▶ REQUIRED WORK:
A - Using the passage below, explain why the writer turned off the movie before it finished.
B - Reproduce word for word the part of the passage below that opens with the words containing "Netflix-a-thon (#20) Paul" and closes with "sometimes melodramatic choices.".

▶ QUOTED TEXT:
▶

But the worst part was that I experienced, and not for the first time but most significantly, a major glitch in my Netflix-streaming watching.  One might think that the viewing experience would be close to perfect, but it's just that, close, but not quite cigar - the experience was tainted tonight by glitches in the viewing, or what are closest to being like skips, and then it suddenly just stopped (and this was about oh seven, eight minutes until the END OF THE MOVIE) and a loading bar showed up that said "Rebuffering".

It never rebuffered, and I had to turn it off to get on to Ebert's premiere.  If anyone else happens to have this problem while watching let me know unless if it's just a temporary thing or just something to do with the internet, at any rate this was quite annoying, not to mention that I had only stopped the film once before, about four minutes in, and then when I had to turn off my system - it turns off automatically after 20 minutes if I don't anyway - it didn't go back to where I'd left off but back to *four minutes into the movie*.

Sadly I've found in this month this has happened a couple other times, though not to the annoyance it's had tonight, especially as it's such a light affair.)

Netflix-a-thon (#20) Paul Schrader's MISHIMA


The life and work of writer Yukio Mishima, whom I knew little about going into Paul Schrader's 1985 film outside of being a very celebrated and popular novelist in Japan and that he killed himself in 1970, is half enough for a movie, and Schrader knew this.  This is why the film, which is broken up as "A Life in Four Chapters", tells not just his life story from awkward stuttering child to rejected-for-war teenager to acclaimed novelist and closet homosexual to his final day on Earth with his comrades, but also that of his works themselves, full of passion and political strife and some hard, sometimes melodramatic choices.  



It's an ambitious artistic achievement that has Schrader, co-writing with his brother Leonard, at his full powers with his talents for storytelling and complex character relationships, investigation into what makes an artistic person with concerns about life and death and physical beauty and "duty" to the empire.  And with collaboration from many key crew and a composer of some (MAJOR) note it soars.  It's sometimes a difficult film, and experimental in how it uses its sets and (fake) locations not to mention color and black and white.  And for a serious cinephile interested in bio-pics that veer from the expected and tried-and-true it's an essential

Mishima, which was his pen name, grew up in a household mostly without a mother, or one that mostly (as the film shows) kept him him inside by his grandmother, who in one semi (or just downright) disturbing scene has her rub her legs through a blanket as she badmouths his mother.  Then it cuts ahead to life with his brother, as they meet girls and poor young some-day Mishima doesn't know what to do with a girl who is also an adolescent and sexually aware.  If you thought the sight of Colin Firth in The King's Speech was awkward from his stammering, this gives that its run of money.  He is, in his time spent with other kids on the playground or with his brother, a social mess, and he realizes at one crucial point in the narration we hear how he differentiates the world and words, and also what would be a constant life-thought: how does one become beautiful?

◀

▶ DATASET EXTRACT:

▶

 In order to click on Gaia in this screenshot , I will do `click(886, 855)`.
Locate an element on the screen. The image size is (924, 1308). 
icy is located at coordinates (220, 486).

◀

▶ TASK RESPONSES:
A - The movie froze with a "Rebuffering" loading bar about seven or eight minutes before the end and never rebuffered. The writer also had to get on to Ebert's premiere, so the movie was turned off.

B -
Netflix-a-thon (#20) Paul Schrader's MISHIMA


The life and work of writer Yukio Mishima, whom I knew little about going into Paul Schrader's 1985 film outside of being a very celebrated and popular novelist in Japan and that he killed himself in 1970, is half enough for a movie, and Schrader knew this.  This is why the film, which is broken up as "A Life in Four Chapters", tells not just his life story from awkward stuttering child to rejected-for-war teenager to acclaimed novelist and closet homosexual to his final day on Earth with his comrades, but also that of his works themselves, full of passion and political strife and some hard, sometimes melodramatic choices.